University dissertation from Stockholm : KTH Royal Institute of Technology

Abstract: Globally, biodiversity is declining due to loss, fragmentation and degradation of habitat, which undermines ecosystem functioning and therefore threatens also the ability of ecosystems to supply ecosystem services. Moreover, there is a need for adapting to climate change as well as securing the supply of energy, which have led to a shift in energy consumption from fossil fuel to renewables, especially biomass, which in turn put increasing pressure on ecosystems and biodiversity. In Sweden, forest bioenergy has an important role, and high forest biomass production is an important societal objective. Intensified forestry could increase the biomass production through monocultures of native or introduced tree species as well as forest fertilization. However, due to negative effects on natural forest structures and processes, a more intensive forestry could be detrimental to forest biodiversity. The balance between energy demand and the long-term capacity of ecosystems to supply goods and services as well as support biodiversity is therefore crucial. The existing energy models and research have relatively low concerns on land use, landscape and biodiversity, comparing with high enthusiastic on energy economics, climate change and greenhouse gas emission research. Consequently, it would be difficult to provide comprehensive decision support by using only these economy and climate change oriented tools. However, ecological assessment models and multi-criteria approaches exist with great potential for linking with suitable energy models.

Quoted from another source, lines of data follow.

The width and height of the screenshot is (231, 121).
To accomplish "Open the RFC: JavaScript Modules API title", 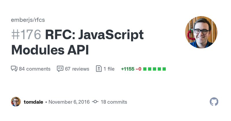I will point(77,42).
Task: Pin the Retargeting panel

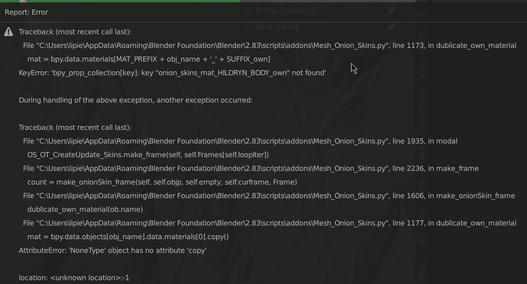Action: coord(390,27)
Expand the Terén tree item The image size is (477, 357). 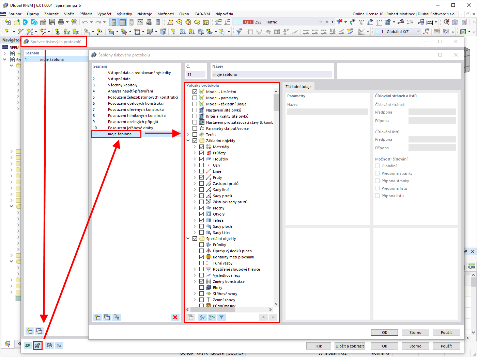(188, 134)
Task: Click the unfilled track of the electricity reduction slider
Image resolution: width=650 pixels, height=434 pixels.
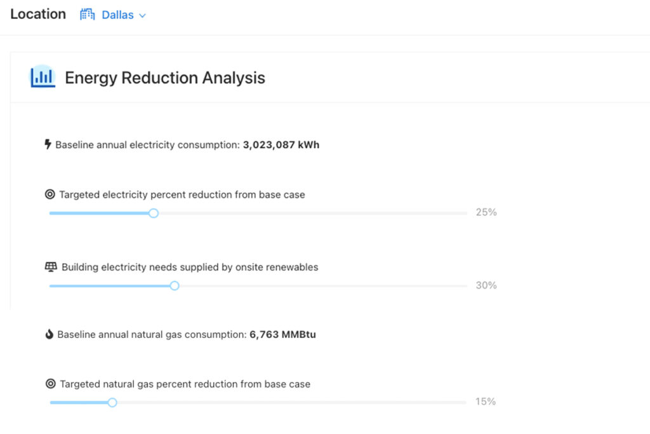Action: (312, 214)
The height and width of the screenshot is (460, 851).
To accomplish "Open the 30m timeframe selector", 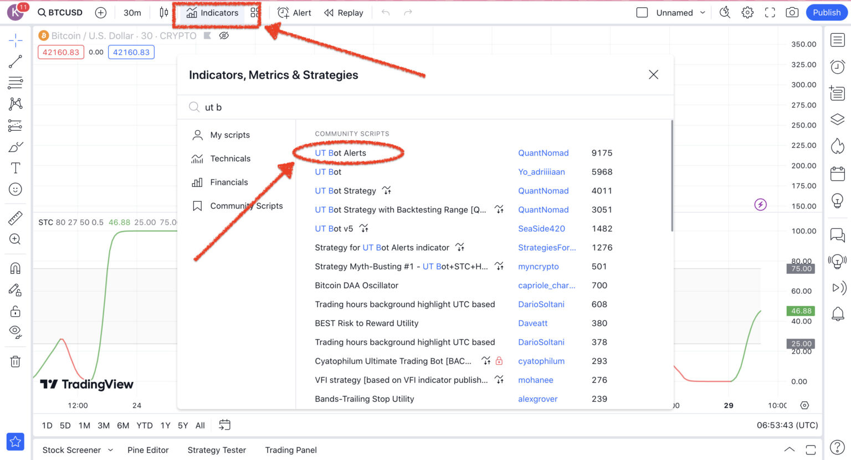I will (x=132, y=13).
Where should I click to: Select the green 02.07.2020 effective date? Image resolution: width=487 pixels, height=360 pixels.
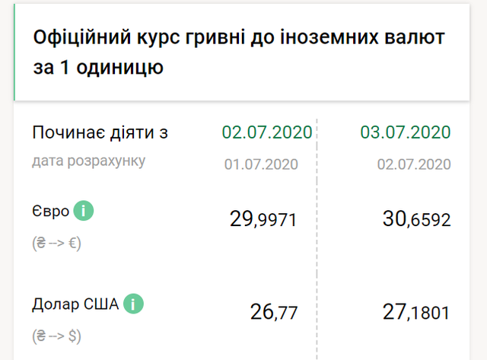tap(267, 132)
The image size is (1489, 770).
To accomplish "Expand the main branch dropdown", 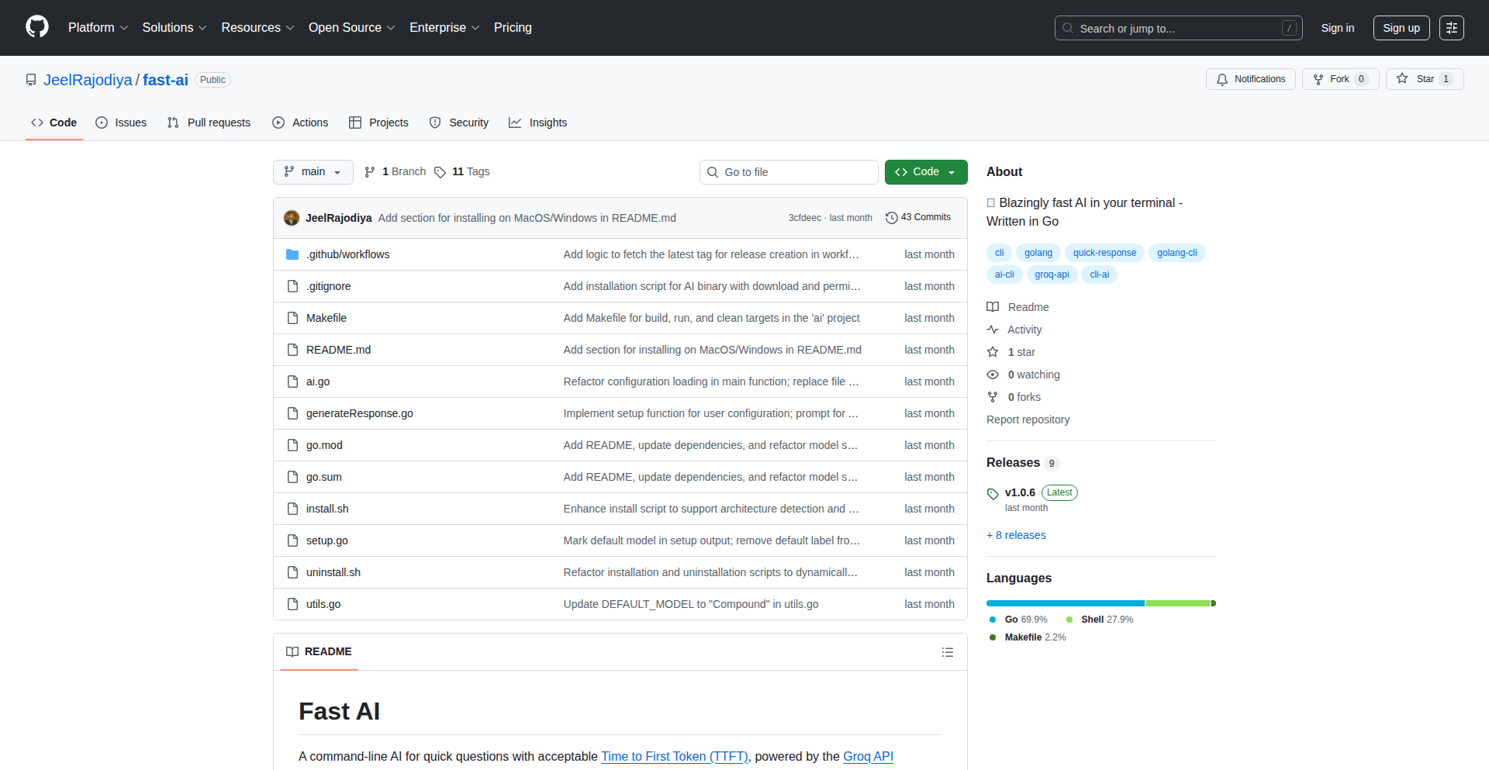I will point(313,172).
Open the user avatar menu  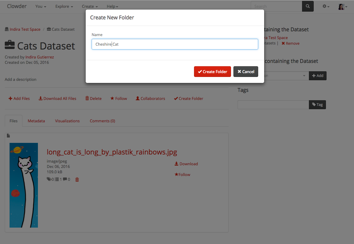coord(342,6)
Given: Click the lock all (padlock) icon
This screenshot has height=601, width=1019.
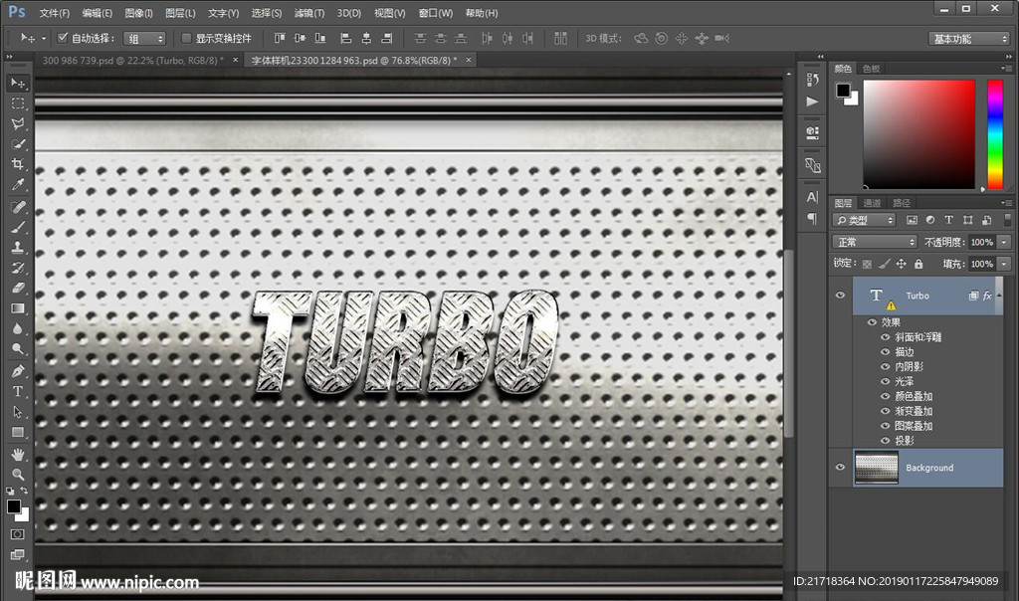Looking at the screenshot, I should coord(918,264).
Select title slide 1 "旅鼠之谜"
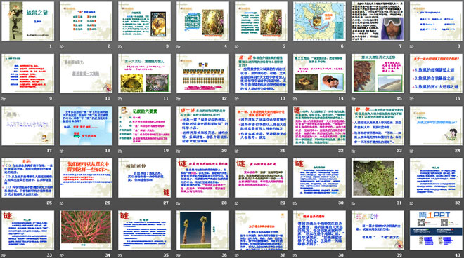Viewport: 464px width, 258px height. click(x=28, y=21)
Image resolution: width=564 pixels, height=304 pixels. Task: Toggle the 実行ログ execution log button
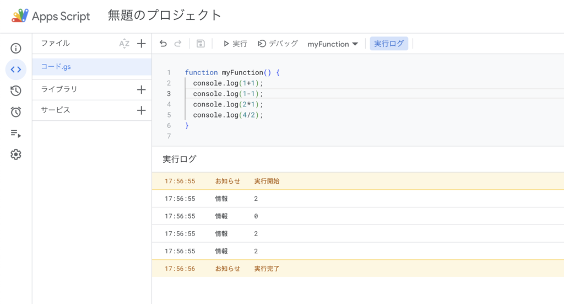tap(389, 44)
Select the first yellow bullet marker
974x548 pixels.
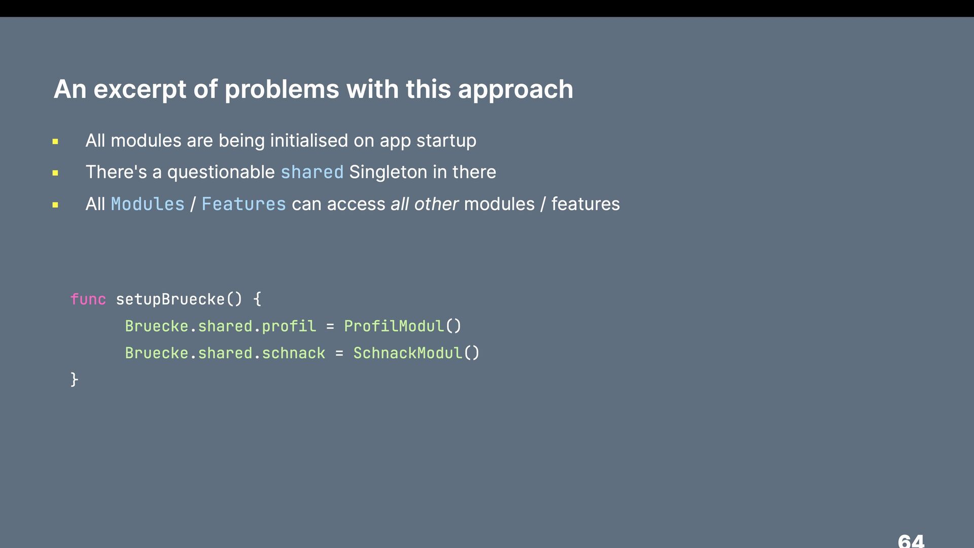point(55,142)
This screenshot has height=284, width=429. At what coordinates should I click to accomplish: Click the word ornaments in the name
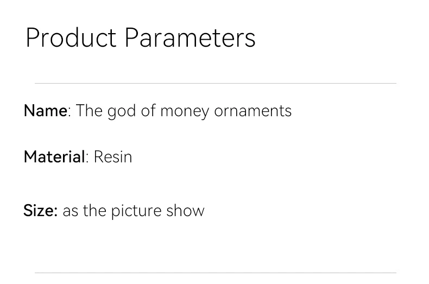253,111
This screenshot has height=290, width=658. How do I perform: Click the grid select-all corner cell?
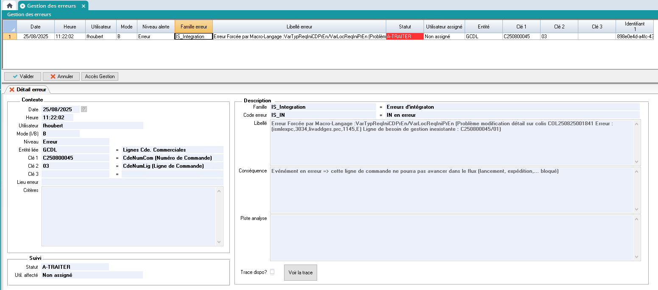click(x=10, y=26)
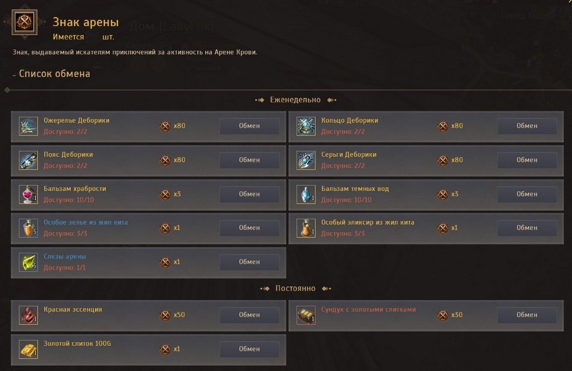Click the Особый эликсир flask icon
Viewport: 572px width, 371px height.
click(x=306, y=228)
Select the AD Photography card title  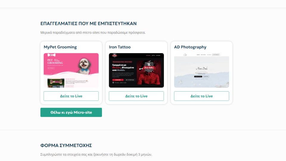coord(190,47)
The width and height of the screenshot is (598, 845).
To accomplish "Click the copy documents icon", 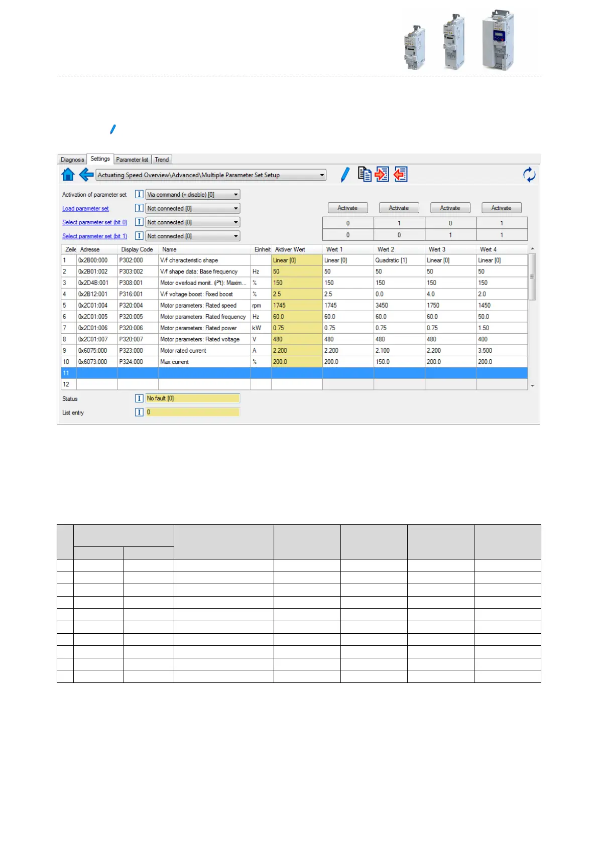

This will enable the development of more comprehensive decision support tools for assessing future energy scenarios, integrating main policy concerns when assessing renewable energy options. The research was based on a survey on existing energy models and a case study of forest biomass extraction in Kronoberg, a region in southern Sweden. The aim of this project was to develop and test methods for integrated the sustainability assessment of forest biomass extraction for bioenergy purposes by incorporating effects on biodiversity. Forest growth was simulated under two management scenarios: Even-aged-forestry (EAF) and continuous-cover-forestry (CCF), in a time period between 2010-2110. The GIS-based approaches for assessment of biomass impacts on biodiversity involved an ecological network assessment of prioritized ecological profiles across the landscape under the two scenarios.